(Given records begins)

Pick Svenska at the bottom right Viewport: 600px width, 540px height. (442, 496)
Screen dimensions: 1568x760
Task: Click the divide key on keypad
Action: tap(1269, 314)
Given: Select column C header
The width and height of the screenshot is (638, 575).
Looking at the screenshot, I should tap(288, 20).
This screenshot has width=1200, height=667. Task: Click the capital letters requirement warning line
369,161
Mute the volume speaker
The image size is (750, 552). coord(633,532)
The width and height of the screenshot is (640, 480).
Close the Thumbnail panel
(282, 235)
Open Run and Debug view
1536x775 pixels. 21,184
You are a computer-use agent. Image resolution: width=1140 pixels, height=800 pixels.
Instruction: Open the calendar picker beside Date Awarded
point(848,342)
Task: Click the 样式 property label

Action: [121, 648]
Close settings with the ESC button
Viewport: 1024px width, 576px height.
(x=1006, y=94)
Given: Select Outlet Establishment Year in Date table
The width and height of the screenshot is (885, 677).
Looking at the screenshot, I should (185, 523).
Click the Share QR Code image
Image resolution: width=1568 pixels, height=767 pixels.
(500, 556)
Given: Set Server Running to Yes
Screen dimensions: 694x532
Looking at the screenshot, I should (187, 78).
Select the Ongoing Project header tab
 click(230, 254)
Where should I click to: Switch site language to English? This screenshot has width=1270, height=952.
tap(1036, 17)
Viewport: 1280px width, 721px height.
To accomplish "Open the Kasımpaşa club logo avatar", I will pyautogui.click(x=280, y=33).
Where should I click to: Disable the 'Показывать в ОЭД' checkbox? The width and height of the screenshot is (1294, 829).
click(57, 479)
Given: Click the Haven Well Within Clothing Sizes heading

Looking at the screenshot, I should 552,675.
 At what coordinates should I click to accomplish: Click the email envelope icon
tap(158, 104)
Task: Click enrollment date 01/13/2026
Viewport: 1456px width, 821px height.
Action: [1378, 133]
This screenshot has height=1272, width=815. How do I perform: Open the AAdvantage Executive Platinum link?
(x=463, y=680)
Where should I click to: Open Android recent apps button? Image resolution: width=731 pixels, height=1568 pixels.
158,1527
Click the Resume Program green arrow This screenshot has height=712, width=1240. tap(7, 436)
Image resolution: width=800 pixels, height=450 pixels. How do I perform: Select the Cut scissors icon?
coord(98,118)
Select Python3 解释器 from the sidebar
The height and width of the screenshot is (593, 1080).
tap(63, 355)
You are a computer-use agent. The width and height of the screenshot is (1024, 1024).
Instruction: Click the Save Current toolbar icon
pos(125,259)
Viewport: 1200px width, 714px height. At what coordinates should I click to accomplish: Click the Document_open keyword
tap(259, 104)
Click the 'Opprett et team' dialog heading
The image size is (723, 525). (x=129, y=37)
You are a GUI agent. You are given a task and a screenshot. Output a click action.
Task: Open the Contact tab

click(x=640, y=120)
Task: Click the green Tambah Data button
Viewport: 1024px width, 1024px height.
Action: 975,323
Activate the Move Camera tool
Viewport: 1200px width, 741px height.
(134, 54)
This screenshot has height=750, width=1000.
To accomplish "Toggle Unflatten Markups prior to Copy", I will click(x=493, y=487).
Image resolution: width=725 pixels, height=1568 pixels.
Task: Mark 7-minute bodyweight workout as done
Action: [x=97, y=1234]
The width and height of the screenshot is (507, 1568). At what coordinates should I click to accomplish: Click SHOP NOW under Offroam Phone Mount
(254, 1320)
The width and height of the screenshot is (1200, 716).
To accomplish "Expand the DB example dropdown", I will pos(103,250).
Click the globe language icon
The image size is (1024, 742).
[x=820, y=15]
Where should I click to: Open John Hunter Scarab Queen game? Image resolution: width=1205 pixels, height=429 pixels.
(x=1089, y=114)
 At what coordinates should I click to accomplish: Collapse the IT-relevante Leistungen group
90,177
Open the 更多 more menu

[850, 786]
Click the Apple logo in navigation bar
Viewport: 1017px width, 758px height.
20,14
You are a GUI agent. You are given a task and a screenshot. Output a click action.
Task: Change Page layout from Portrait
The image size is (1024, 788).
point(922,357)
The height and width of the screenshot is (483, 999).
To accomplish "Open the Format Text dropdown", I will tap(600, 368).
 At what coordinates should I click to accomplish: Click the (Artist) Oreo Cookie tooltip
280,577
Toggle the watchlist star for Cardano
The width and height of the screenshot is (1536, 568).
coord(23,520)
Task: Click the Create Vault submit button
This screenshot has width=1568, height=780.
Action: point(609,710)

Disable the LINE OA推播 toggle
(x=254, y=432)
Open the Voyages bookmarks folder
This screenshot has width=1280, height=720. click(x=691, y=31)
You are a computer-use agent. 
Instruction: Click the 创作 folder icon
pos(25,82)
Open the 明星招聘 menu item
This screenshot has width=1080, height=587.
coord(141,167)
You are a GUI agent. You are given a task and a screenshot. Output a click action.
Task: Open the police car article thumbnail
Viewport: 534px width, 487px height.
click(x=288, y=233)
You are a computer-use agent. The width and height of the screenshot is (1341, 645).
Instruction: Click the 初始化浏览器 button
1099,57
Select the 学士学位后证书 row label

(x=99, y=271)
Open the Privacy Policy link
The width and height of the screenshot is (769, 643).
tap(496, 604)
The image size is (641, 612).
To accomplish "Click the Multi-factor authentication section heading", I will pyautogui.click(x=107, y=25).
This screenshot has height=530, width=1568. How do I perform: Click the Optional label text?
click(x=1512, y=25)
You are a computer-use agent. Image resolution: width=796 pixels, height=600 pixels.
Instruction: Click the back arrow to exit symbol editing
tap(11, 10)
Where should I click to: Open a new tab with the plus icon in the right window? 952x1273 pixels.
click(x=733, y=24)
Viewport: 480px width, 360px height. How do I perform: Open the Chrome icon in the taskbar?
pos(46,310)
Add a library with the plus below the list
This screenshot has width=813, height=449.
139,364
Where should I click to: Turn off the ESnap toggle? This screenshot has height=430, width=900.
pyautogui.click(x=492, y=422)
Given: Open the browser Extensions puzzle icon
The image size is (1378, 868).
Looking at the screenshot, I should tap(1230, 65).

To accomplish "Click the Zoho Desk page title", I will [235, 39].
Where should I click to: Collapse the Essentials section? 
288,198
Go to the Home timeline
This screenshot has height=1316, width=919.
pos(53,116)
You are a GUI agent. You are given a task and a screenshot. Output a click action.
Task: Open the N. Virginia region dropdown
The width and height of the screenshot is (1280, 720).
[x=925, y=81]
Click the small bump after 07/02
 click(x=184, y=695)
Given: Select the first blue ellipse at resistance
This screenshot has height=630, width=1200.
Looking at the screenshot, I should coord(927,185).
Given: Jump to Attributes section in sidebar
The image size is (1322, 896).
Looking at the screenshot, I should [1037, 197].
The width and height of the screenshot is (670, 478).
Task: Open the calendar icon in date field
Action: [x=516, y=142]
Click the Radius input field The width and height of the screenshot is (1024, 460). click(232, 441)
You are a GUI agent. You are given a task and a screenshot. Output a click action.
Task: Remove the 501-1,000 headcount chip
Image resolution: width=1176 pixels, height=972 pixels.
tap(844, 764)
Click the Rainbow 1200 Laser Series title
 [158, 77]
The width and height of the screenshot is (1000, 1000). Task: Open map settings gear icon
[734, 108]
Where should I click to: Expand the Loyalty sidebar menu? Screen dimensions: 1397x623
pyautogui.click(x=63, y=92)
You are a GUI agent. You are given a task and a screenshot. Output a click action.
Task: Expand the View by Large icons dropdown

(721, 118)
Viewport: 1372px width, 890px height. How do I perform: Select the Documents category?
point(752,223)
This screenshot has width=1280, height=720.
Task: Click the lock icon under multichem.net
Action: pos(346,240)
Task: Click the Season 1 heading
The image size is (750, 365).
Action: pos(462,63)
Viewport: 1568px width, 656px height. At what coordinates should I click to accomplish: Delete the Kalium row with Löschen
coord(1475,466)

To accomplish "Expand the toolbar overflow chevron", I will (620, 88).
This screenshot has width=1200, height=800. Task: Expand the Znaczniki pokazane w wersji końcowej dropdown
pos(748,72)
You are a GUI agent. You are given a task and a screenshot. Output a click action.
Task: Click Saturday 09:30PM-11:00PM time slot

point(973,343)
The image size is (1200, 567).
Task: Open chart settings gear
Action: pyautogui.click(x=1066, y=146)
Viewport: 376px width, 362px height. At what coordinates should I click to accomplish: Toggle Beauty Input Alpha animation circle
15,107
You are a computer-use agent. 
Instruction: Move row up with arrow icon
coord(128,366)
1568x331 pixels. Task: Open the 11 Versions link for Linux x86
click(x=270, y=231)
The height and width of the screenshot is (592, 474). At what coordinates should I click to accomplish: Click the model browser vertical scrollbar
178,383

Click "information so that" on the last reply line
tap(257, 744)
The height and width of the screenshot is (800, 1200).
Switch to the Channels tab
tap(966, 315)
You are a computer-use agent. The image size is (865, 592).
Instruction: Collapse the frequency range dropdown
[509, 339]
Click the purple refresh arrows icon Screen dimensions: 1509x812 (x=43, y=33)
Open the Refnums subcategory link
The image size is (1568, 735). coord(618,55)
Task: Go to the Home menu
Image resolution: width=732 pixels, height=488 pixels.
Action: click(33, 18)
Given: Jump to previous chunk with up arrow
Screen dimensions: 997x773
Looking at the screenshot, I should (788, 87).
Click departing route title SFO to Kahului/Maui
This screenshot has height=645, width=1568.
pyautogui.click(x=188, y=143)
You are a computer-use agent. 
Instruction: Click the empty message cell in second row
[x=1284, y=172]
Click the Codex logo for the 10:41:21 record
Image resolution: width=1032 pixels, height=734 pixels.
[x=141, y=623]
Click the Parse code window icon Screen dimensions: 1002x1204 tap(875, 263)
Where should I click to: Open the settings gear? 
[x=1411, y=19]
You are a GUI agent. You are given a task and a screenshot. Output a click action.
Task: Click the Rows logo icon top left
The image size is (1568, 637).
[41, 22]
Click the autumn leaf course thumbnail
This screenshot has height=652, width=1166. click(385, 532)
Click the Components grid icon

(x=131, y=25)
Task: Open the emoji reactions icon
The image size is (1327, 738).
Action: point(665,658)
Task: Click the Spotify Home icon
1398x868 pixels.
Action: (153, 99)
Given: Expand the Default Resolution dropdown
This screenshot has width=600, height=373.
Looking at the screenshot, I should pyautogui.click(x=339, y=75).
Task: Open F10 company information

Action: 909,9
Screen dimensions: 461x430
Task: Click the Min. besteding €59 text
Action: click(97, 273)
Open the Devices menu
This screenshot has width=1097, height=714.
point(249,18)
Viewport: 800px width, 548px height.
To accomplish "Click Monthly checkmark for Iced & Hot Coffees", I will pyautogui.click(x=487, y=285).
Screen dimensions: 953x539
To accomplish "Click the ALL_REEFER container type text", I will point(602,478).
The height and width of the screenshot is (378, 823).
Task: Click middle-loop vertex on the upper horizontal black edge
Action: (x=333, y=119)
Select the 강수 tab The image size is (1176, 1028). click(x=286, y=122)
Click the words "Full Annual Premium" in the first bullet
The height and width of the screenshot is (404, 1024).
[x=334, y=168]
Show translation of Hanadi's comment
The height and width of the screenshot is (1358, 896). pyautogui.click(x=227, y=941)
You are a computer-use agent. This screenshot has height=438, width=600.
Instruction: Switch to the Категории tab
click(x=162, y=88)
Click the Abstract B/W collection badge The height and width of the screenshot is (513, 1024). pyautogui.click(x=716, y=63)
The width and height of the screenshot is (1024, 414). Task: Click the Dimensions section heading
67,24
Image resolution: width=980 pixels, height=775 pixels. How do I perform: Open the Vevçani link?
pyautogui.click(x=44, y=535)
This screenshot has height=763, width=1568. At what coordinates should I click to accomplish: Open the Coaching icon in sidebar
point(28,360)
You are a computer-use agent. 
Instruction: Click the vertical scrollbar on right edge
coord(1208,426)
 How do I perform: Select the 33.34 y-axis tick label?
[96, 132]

(Given records ends)

Task instructions: All lines above between those holding "Task: Open the Contact tab" and "This screenshot has height=750, width=1000.", inclusive, must be set down unchanged, and no other line may be included.

Result below:
Task: Open the Contact tab

click(x=640, y=120)
Task: Click the green Tambah Data button
Viewport: 1024px width, 1024px height.
Action: 975,323
Activate the Move Camera tool
Viewport: 1200px width, 741px height.
(134, 54)
This screenshot has height=750, width=1000.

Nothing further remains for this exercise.